### DOCUMENT TEXT
------------------------------------

Dubai’s largest free zone is planting a flag in one of the fastest-growing corners of the global health economy. DMCC, the Dubai Multi Commodities Centre, said on Monday that it has formalised a new DMCC Longevity Centre, with Executive Chairman and CEO Ahmed Bin Sulayem unveiling the move in a post on LinkedIn. The step converts a loose cluster of health businesses already operating inside the zone into a structured, commercially defined sector. It builds directly on Law No. (17) of 2026, issued on Wednesday, June 10, by Sheikh Mohammed bin Rashid Al Maktoum, Vice President and Prime Minister of the UAE and Ruler of Dubai, which created the Dubai Longevity Authority and elevated health, wellness and longevity to a strategic economic pillar for the emirate.
The raw material was already there. By DMCC’s own count, the zone hosts 308 health-focused companies, 108 of them approved by the Dubai Health Authority, alongside a broad mix of physical and mental wellbeing centres. The free zone has run regular blood drives, partnered with the wellness firm Nook, and backed causes including the Al Jalila Foundation. What it lacked, Bin Sulayem said, was the formal structure to turn that critical mass into a coherent sector that investors and operators could read clearly.
DMCC’s pitch leans on assets most health hubs cannot match. The plan is to fuse the zone’s commodity-trading backbone, its growing artificial-intelligence and gaming ecosystems, and the carefully regulated arrival of peptide science in the region. The stated aim is to draw the world’s leading peptide businesses and health-related AI services, while positioning DMCC as a trusted bridge between East and West. In an op-ed published in Gulf Business, Bin Sulayem framed the longevity push as less about simply living longer and more about building the systems, institutions and communities that sustain human performance at every level.

------------------------------------

### REQUIREMENT
Summarize the text above about the DMCC Longevity Centre in two sentences.

### SUPPLIED MATERIAL
------------------------------------

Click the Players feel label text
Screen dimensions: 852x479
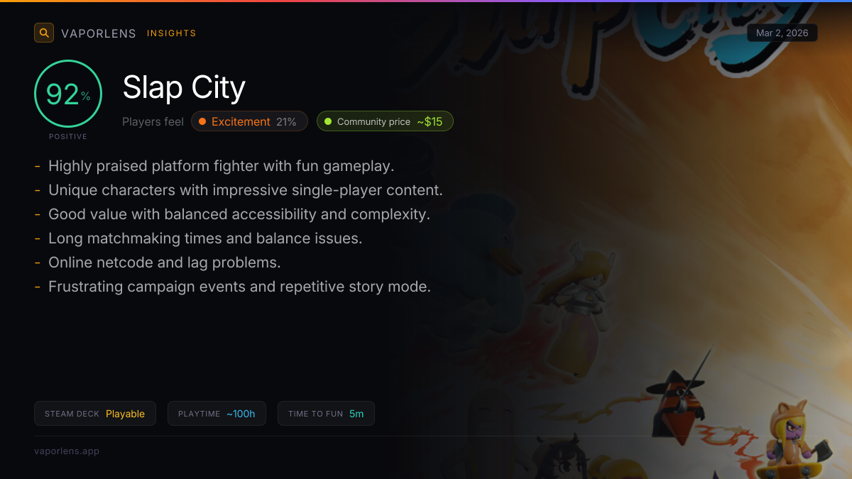pos(153,121)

------------------------------------

### TASK OUTPUT
DMCC, Dubai's largest free zone, has formalized a new DMCC Longevity Centre, building on Law No. (17) of 2026, which created the Dubai Longevity Authority and made health, wellness and longevity a strategic economic pillar for the emirate. The centre turns the zone's existing 308 health-focused companies into a structured sector and aims to draw leading peptide businesses and health-related AI services by combining its commodity-trading, AI and gaming strengths.